Several months passed and KPMG requested payroll data from Morrisons as part of a routine audit. It was S’ task to provide that data, which he did. However he also made a copy on his personal USB stick. On 12 January 2014, S released the personal data onto a file-sharing website, in another colleague’s name. Other copies were also sent to newspapers. The newspapers didn’t publish the information but they did inform Morrisons.

S was convicted of criminal offences under the Computer Misuse Act 1990 and under the then Data Protection Act 1998. A large number of co-workers whose data had been disclosed then brought the first data leak class action in England and Wales against their employer.

Why was Morrisons vicariously liable for S’ actions?

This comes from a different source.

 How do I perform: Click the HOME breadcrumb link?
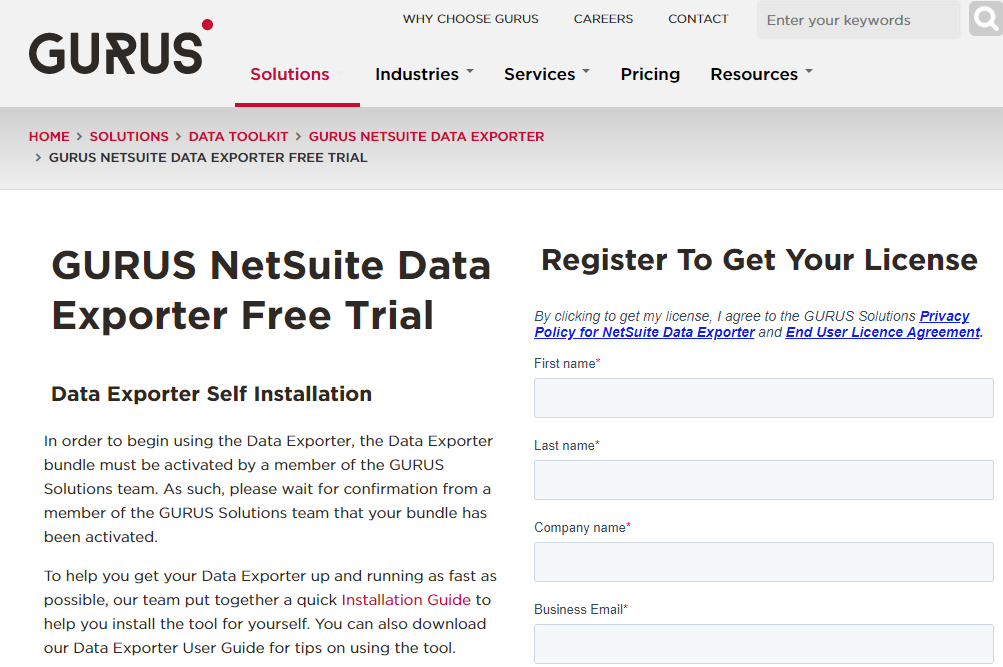click(49, 136)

At the High Court it was held that there was a sufficient connection between S’ actions and his employment, therefore Morrisons was vicariously liable for his conduct. There was a seamless and continuous sequence of events that linked his employment to the disclosure. When S received the data, he was acting as an employee. The fact that he chose to disclose the data was closely related to what he had been tasked to do – to receive and store the information, and then disclose it to a third party. The fact that the disclosures were made from home using personal equipment, and on a Sunday (a non-working day for S), did not separate it from his employment.

The Court of Appeal agreed with the High Court’s decision but what did complicate this case was that his motive was to damage his employer. Morrisons argued that they couldn’t be vicariously liable when the employee had this motive. The Court of Appeal held that his motive was irrelevant.

Importantly what this case tells us is that when an employee has access to personal data as part of their job but then does something with that data in abuse of their role, the employer could be vicariously liable for the breach and could have to compensate data subjects for it.

Impact of GDPR and recommendations

Whilst this breach did occur under the Data Protection Act 1998, it is even more important now to ensure that organisations take effective steps to identify the internal data protection risks and threats before they become a problem.

We recommend:

  • The implementation and publicising of accessible policies governing data use, including corresponding penalties for breaches; and
  • technical, organisational and security measures tailored to your organisation to frustrate and flag up the activities of any rogue employees.

With the significant increase in regulatory fines for data breaches (a maximum of 4% of global annual turnover or 20 million Euros, whichever is higher) since the implementation of the GDPR, there is an additional and significant financial risk to organisations.

Individuals are considerably more aware of what their data protection rights are and rogue employees know how damaging the impact of personal data breaches can be to an organisation’s reputation. It is more important than ever to take proactive steps for GDPR compliance and to manage risk.